### EXERCISE TEXT:
BEGIN

Organ DonorsAlice Steinbach's article in the Nov. 20 Sun...


December 02, 1992

Organ Donors

Alice Steinbach's article in the Nov. 20 Sun, "A New Life Soothes the Pain Over One That Was Lost," was indeed a moving, hard-hitting piece. However, the article failed to emphasize that the only way we can have these heart-warming stories is if people realize the need for organs and donate them upon their death.

The Transplant Resource Center of Maryland acted as a liaison between the Kleckners, the donor family and Ms. Steinbach. Therefore, we were quite upset to learn that there was no mention of the drastic need for organs or the procedures to follow to be an organ or tissue donor.

This is a great disservice to the 28,000 people waiting for organ transplants, of which 2,570 are waiting for hearts, and to the many people who may be interested in donating but simply need to know how to go about it.

And, far more importantly, it's a disservice to the many people who die each year while waiting on the list for a heart to become available for transplant.

An article such as Ms. Steinbach's is useful as a starting point, but it cries out for a follow-up piece. The follow-up needs to include specific information for your readers interested in donating organs and tissues.

Mark R. Reiner


The writer is the executive director of the Transplant Resource Center of Maryland, Inc.

No Secrets

In your Nov. 23 editorial, "No Secrets About AIDS," you say "whoa" to the parents in Howard and Harford counties who are publicly protesting the presentation of the play "Secrets."

END

### WHAT NEEDS TO BE DONE:
Copy the full letters-to-the-editor text above word for word, from its first line to its last.

### SUPPLIED INFORMATION:
BEGIN

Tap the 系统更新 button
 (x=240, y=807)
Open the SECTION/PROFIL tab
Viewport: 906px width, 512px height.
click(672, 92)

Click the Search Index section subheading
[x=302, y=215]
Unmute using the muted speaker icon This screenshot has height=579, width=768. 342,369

END
BEGIN

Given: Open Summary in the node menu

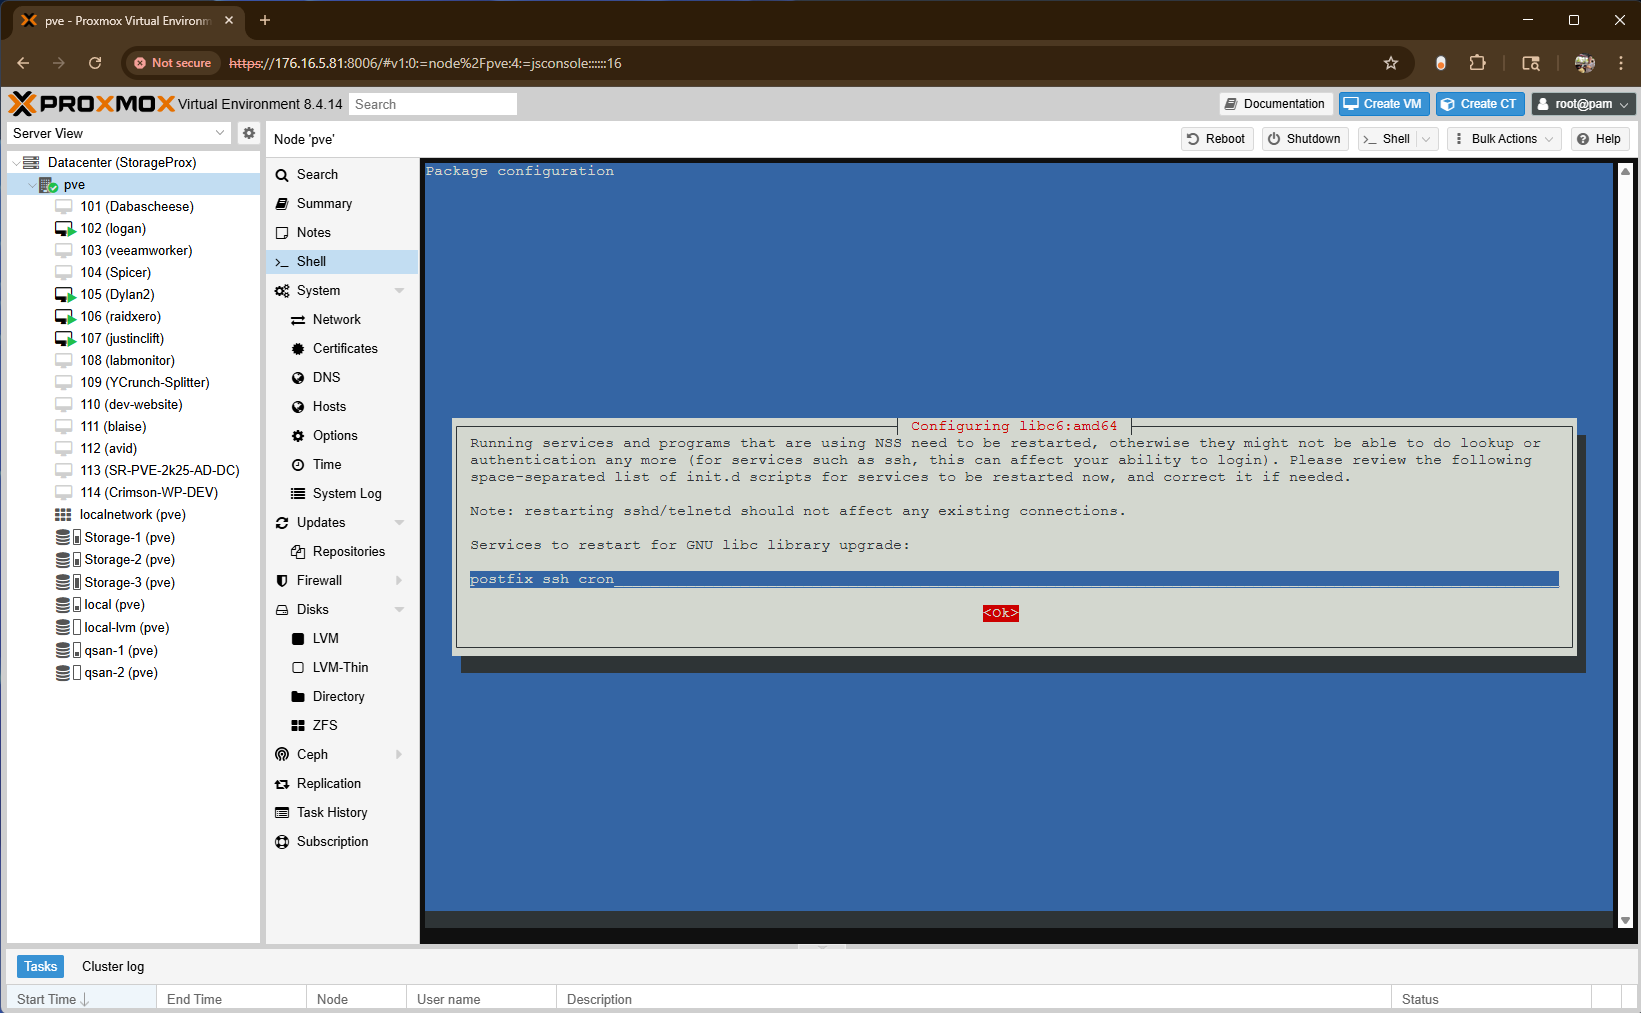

END

### SOLUTION TO THIS TASK:
Organ DonorsAlice Steinbach's article in the Nov. 20 Sun...


December 02, 1992

Organ Donors

Alice Steinbach's article in the Nov. 20 Sun, "A New Life Soothes the Pain Over One That Was Lost," was indeed a moving, hard-hitting piece. However, the article failed to emphasize that the only way we can have these heart-warming stories is if people realize the need for organs and donate them upon their death.

The Transplant Resource Center of Maryland acted as a liaison between the Kleckners, the donor family and Ms. Steinbach. Therefore, we were quite upset to learn that there was no mention of the drastic need for organs or the procedures to follow to be an organ or tissue donor.

This is a great disservice to the 28,000 people waiting for organ transplants, of which 2,570 are waiting for hearts, and to the many people who may be interested in donating but simply need to know how to go about it.

And, far more importantly, it's a disservice to the many people who die each year while waiting on the list for a heart to become available for transplant.

An article such as Ms. Steinbach's is useful as a starting point, but it cries out for a follow-up piece. The follow-up needs to include specific information for your readers interested in donating organs and tissues.

Mark R. Reiner


The writer is the executive director of the Transplant Resource Center of Maryland, Inc.

No Secrets

In your Nov. 23 editorial, "No Secrets About AIDS," you say "whoa" to the parents in Howard and Harford counties who are publicly protesting the presentation of the play "Secrets."